* Dataset records *
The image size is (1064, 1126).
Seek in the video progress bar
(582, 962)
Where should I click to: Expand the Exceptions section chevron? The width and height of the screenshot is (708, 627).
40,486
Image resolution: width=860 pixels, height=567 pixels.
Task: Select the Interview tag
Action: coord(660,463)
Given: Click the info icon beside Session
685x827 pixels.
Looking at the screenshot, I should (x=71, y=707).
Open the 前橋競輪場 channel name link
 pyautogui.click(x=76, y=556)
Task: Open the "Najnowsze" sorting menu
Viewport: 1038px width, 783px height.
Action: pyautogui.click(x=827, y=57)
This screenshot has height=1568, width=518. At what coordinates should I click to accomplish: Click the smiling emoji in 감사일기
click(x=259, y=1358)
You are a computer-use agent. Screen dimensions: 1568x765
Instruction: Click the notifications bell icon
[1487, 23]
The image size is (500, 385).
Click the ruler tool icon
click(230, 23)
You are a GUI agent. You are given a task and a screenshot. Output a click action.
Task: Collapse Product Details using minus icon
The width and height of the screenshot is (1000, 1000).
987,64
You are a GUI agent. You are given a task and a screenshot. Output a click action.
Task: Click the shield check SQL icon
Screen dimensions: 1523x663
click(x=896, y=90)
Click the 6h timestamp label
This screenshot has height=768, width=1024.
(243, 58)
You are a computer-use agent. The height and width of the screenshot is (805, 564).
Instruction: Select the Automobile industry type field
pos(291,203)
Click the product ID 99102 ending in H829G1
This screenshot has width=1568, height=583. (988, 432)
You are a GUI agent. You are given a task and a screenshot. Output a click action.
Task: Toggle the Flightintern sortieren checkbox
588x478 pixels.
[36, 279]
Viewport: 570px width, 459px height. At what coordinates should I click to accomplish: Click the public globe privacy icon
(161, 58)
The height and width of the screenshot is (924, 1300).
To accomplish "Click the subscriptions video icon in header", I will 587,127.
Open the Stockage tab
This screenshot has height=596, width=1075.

* Work to complete *
The answer should be nothing more than the lines from the one with "Task: Click the shield check SQL icon" through the end of the entries, restated word for word.

* Exercise response *
Task: Click the shield check SQL icon
Screen dimensions: 1523x663
click(x=896, y=90)
Click the 6h timestamp label
This screenshot has height=768, width=1024.
(243, 58)
You are a computer-use agent. The height and width of the screenshot is (805, 564).
Instruction: Select the Automobile industry type field
pos(291,203)
Click the product ID 99102 ending in H829G1
This screenshot has width=1568, height=583. (988, 432)
You are a GUI agent. You are given a task and a screenshot. Output a click action.
Task: Toggle the Flightintern sortieren checkbox
588x478 pixels.
[36, 279]
Viewport: 570px width, 459px height. At what coordinates should I click to accomplish: Click the public globe privacy icon
(161, 58)
The height and width of the screenshot is (924, 1300).
To accomplish "Click the subscriptions video icon in header", I will 587,127.
Open the Stockage tab
This screenshot has height=596, width=1075.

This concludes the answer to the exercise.